DPR’s monthly report makes a simple calculation of individual well productivity per rig by dividing that month’s production (shown two months out of date) by the number of active rigs. The data is revealing in the following aspects.

The blue line, representing the eight basins tabulated in the report, shows a downward trend over the past year, while the total rig count reported by Baker Hughes is going up sharply. The orange line, representing the Permian Basin, follows the same trajectory, with daily production per well declining by approximately 120 bbl per day during this time.

What’s also noteworthy about this data is that while production declines as rigs are added, which is a bit counter-intuitive, DUC-Wells drilled but not completed and withdrawals are also declining. This suggests that the already declining daily production rate per rig was artificially boosted by operators fracking an already drilled well to bring it online.

Next, I turned to the EIA-914, the monthly report of all producing states published by the agency. The 914 report also contains data that is 2 months behind and, in this case, shows data through May. I took all the states that produce more than 400,000 BOEPDs and tracked their production.

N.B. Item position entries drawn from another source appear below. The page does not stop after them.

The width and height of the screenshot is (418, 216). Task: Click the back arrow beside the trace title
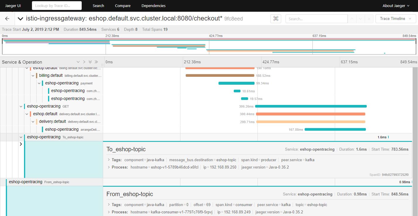(x=7, y=19)
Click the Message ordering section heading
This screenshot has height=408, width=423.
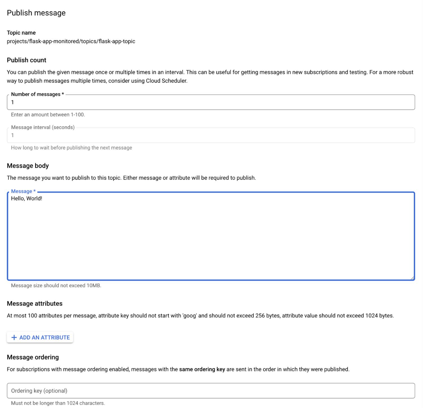point(33,357)
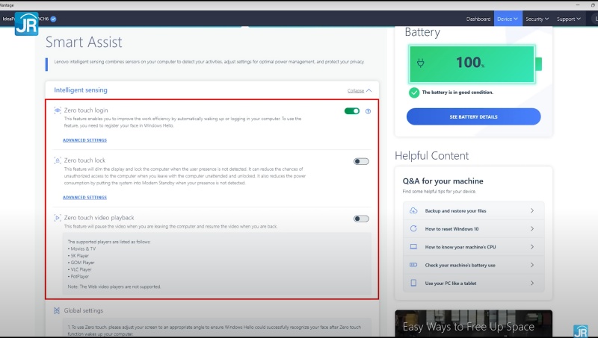Expand the Security dropdown menu
Viewport: 598px width, 338px height.
(x=537, y=19)
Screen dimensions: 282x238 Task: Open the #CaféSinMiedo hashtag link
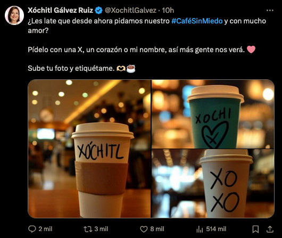197,21
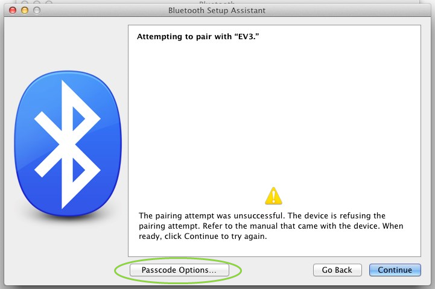Screen dimensions: 435x289
Task: Minimize the window with the yellow button
Action: click(25, 10)
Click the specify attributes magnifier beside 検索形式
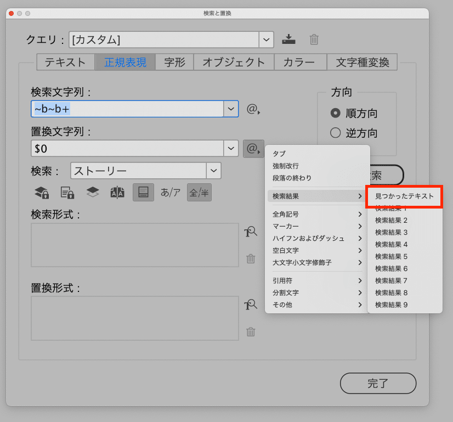Screen dimensions: 453x422 coord(251,232)
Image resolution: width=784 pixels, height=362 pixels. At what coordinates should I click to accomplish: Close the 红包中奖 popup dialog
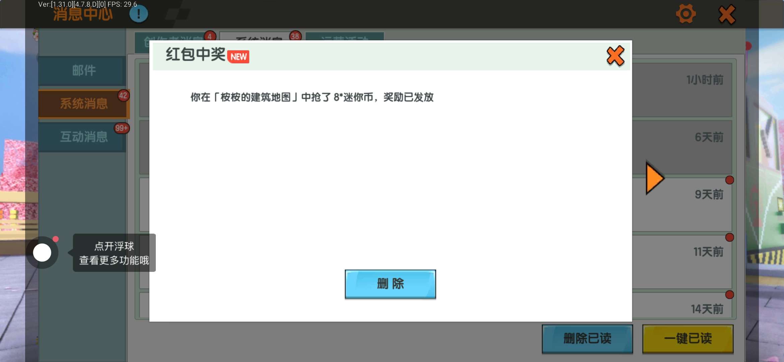click(x=615, y=56)
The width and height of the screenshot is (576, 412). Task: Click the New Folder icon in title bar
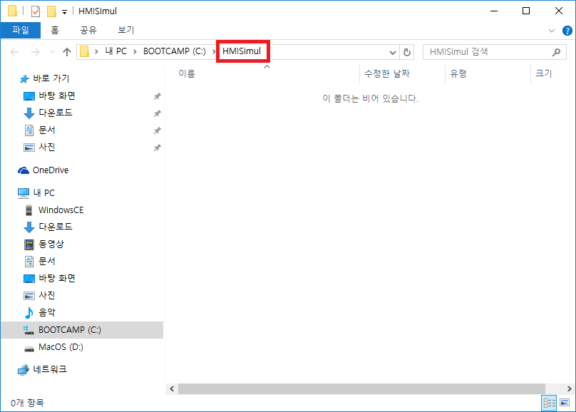(51, 11)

Note that the US Total line is plotted on the Y-axis to the right

What it shows is that, across all key basins, production has been relatively flat for most of the past year, and in particular for 2022. Since the Gulf of Mexico is included in this total, there are some weather anomalies that may skew the overall data temporarily. The same goes for production on land in winter.

your takeaway

We can still add another 800K BOEPD by the end of next year as the EIA-STEO Short Term Energy Outlook suggests that we can. You’ll never want to say never until time passes. However, the data I have reviewed says otherwise.

What this means for oil prices is still unclear in the short term, as over the past six weeks concerns about a potential recession have shaved roughly $20 a barrel off the price of WTI and Brent. In the longer term, if this trend towards lower well productivity is confirmed, we could see a strong reversal to the upside, as shale production declines.

A lots of analyst firms have maintained an exit price target for YE-2022 above current levels, with Goldman Sachs being the most bullish of all at $135 for Brent. If all these things come together, consumers could suffer more in their pockets, as supply shortages result in higher prices.